What the exercise asks
Begin at the line holding "Given: Click the Your position progress bar" and set down exactly each line through the last one below, omitting pictures. Include nothing else.

Available data
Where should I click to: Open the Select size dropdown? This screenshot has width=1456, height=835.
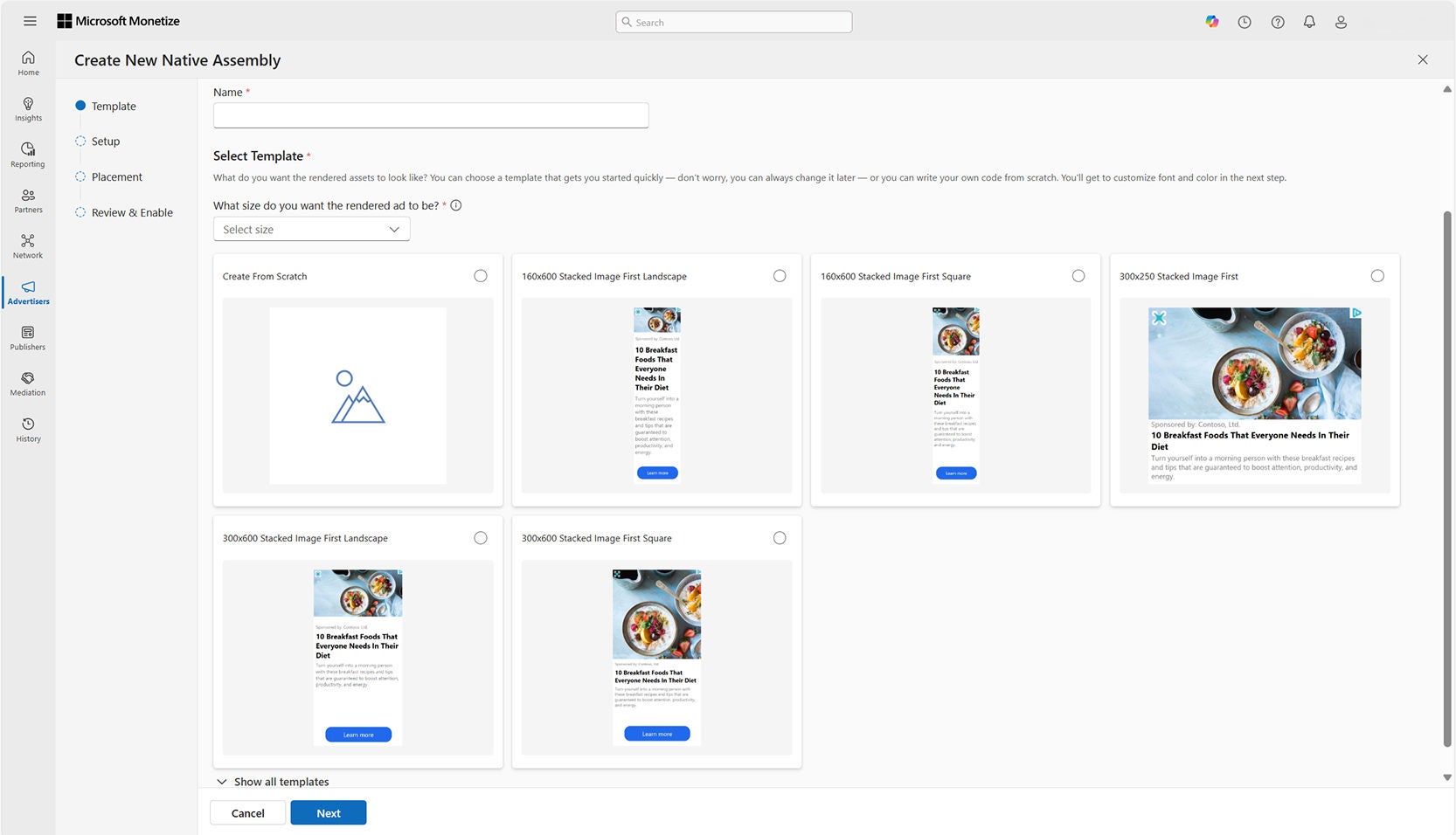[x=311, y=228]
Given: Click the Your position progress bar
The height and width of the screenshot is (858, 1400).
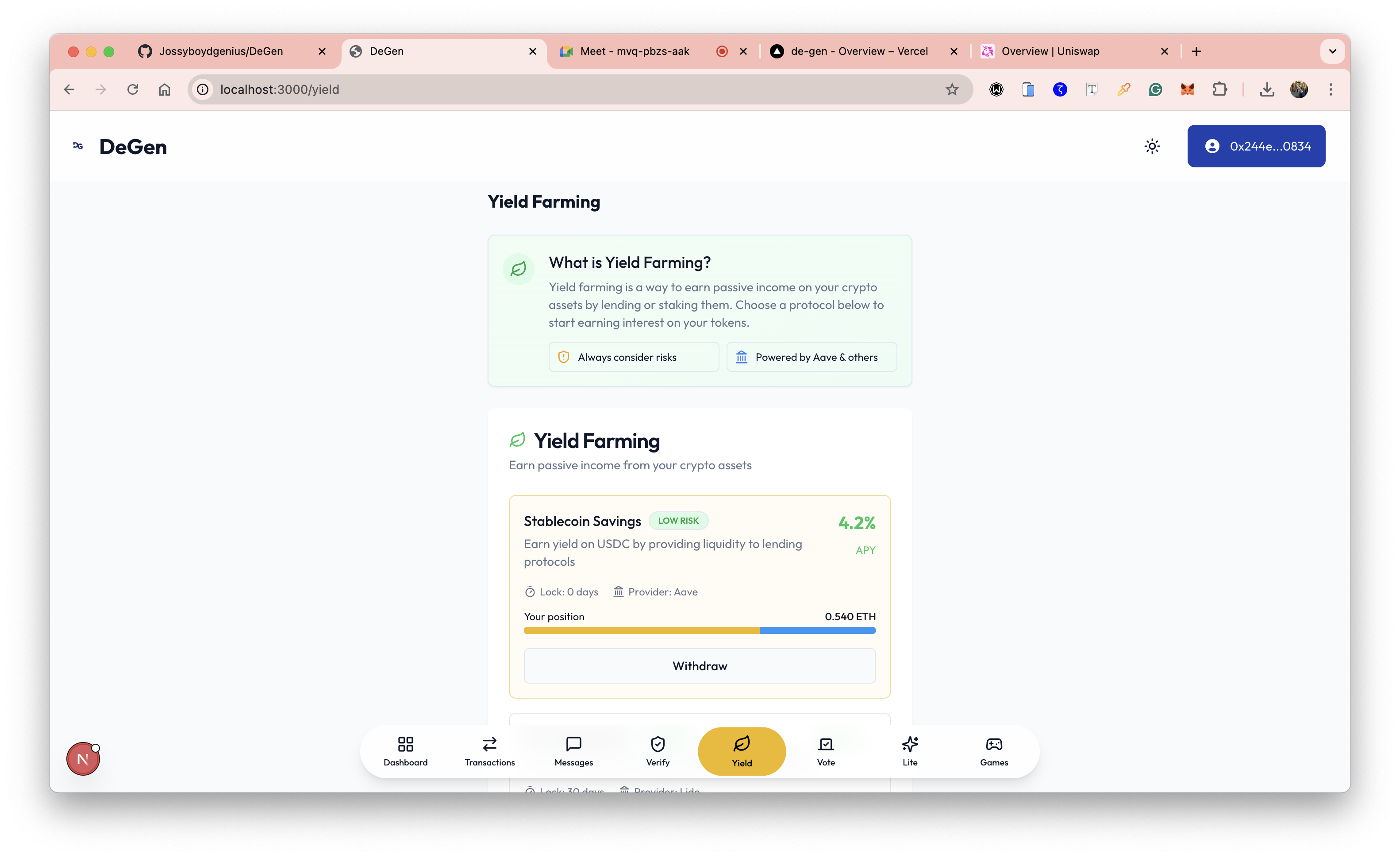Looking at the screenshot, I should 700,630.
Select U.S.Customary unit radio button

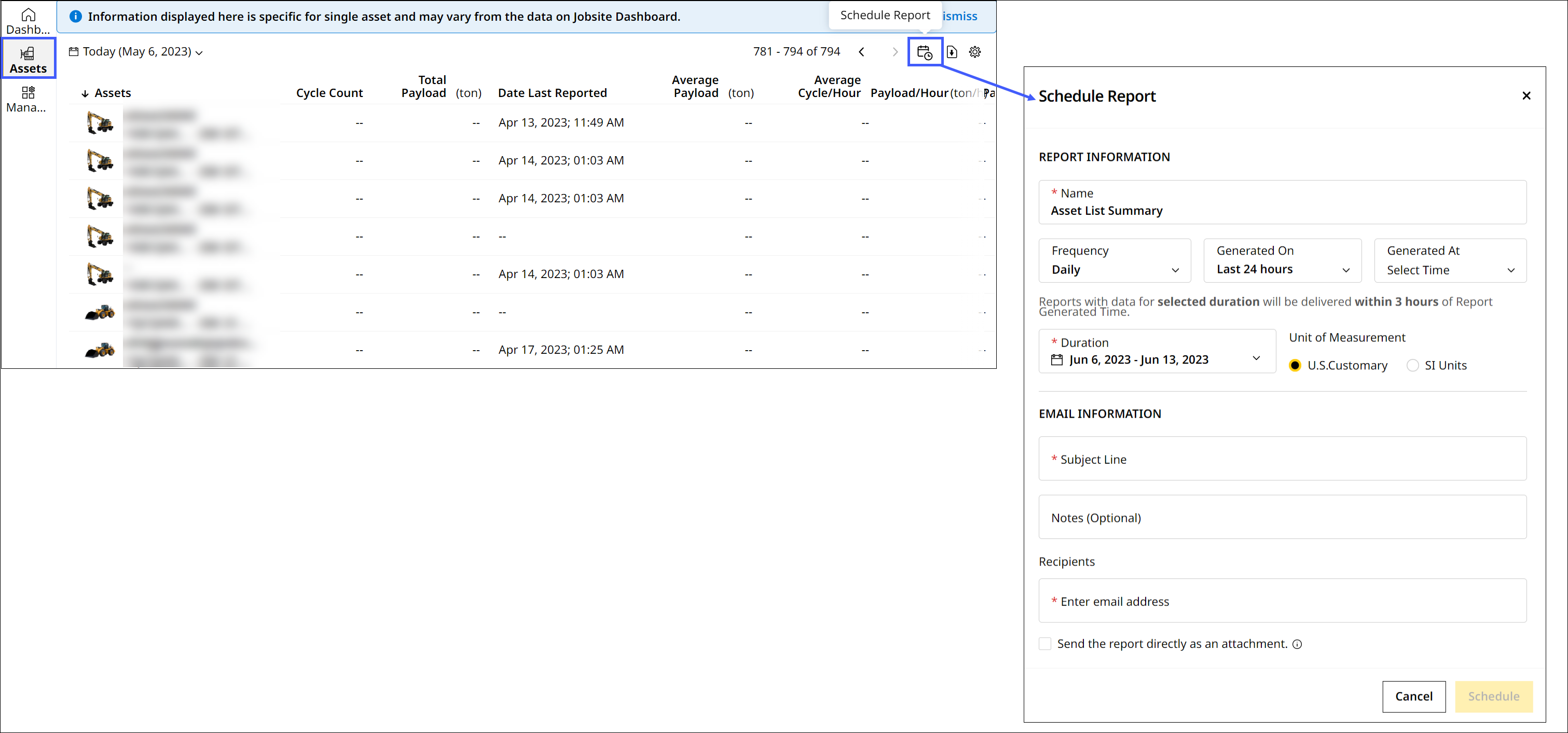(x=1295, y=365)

Result of this exercise
Given: Click the Your position progress bar
The height and width of the screenshot is (858, 1400).
Looking at the screenshot, I should 700,630.
Select U.S.Customary unit radio button

(x=1295, y=365)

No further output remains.